Transcribe the entries that come next exactly, but not the pictures they contain.

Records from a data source
[Start of Attachment]

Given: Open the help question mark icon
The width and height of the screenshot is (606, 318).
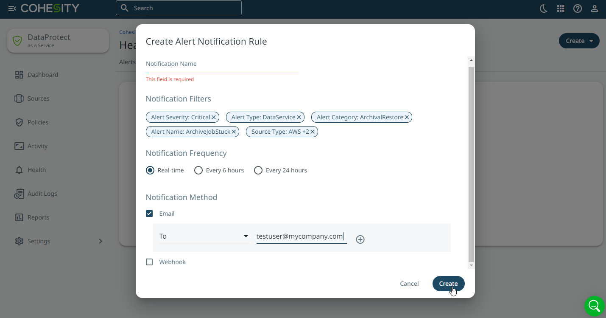Looking at the screenshot, I should click(x=577, y=8).
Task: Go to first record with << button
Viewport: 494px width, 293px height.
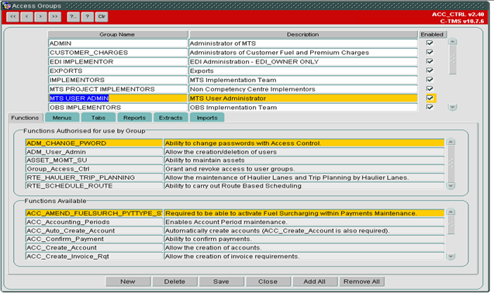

[End of Attachment]

:: WRITTEN RESPONSE ::
Given: Open the help question mark icon
The width and height of the screenshot is (606, 318).
Looking at the screenshot, I should click(x=577, y=8).
Task: Go to first record with << button
Viewport: 494px width, 293px height.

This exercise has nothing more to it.